Its formal title is, On the proper mode of serving God, through Faith, Hope, and Love.
Augustine speaks of this book in his Retractations, 1. if. c. 63, as follows:
"I also wrote a book on Faith, Hope, and Charity, at the request of the person to whom I addressed it, that he might have a work of mine which should never be out of his hands, such as the Greeks call an enchiridion (a handbook)."
"There I think I have carefully treated of the manner in which God is to be worshipped, which knowledge divine Scripture defines to be the true wisdom of the human species."
The Enchiridion is among the final books by Augustine. It was written after the death of Saint Jerome, which occurred on 30th September 420.

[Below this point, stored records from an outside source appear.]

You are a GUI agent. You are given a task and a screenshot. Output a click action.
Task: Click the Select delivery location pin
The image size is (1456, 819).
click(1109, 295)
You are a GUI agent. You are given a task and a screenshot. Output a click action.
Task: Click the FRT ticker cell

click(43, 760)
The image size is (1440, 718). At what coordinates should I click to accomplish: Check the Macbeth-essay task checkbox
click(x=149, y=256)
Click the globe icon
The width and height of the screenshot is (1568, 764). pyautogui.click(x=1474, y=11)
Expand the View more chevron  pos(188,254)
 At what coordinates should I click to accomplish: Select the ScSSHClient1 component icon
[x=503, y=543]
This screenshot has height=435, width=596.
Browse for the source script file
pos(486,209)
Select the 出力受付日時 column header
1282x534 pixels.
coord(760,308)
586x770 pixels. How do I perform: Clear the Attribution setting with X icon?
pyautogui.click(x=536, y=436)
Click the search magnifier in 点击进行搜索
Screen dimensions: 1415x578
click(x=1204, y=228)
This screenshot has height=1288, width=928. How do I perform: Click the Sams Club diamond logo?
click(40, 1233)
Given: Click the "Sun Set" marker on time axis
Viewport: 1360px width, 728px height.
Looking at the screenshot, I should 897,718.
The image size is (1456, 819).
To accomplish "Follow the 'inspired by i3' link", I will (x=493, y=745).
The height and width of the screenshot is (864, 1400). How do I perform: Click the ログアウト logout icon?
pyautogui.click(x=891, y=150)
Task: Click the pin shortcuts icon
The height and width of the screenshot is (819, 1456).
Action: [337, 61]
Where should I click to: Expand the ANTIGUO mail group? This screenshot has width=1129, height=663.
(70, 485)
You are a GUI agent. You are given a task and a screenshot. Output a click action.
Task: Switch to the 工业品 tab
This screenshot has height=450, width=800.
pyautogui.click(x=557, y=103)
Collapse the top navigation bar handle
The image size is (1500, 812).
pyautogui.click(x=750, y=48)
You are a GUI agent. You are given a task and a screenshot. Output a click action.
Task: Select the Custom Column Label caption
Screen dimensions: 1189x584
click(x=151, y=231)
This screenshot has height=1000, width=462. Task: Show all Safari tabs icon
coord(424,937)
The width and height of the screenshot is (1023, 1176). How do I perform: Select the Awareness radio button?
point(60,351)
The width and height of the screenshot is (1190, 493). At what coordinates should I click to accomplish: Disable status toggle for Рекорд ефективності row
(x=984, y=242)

Augustine had an exchange of letters with Jerome. In the Enchroidion he alludes in chapter 87 to Jerome "of blessed memory" (sanctae memoriae Hieronymus presbyter), i.e., as deceased.
Augustine usually refers to this book by the title, "On Faith, Hope and Love," because he develops his subject under these three headings (compare with 1 Corinthians 13:13).
He follows under the first heading the order of the Apostles Creed, and then refutes, without naming them, the Manichean, Apollinarian, Arian, and Pelagian heresies.
Under the second heading Augustine gives a brief exposition of the Lord's Prayer.
The third part is a discourse on Christian love.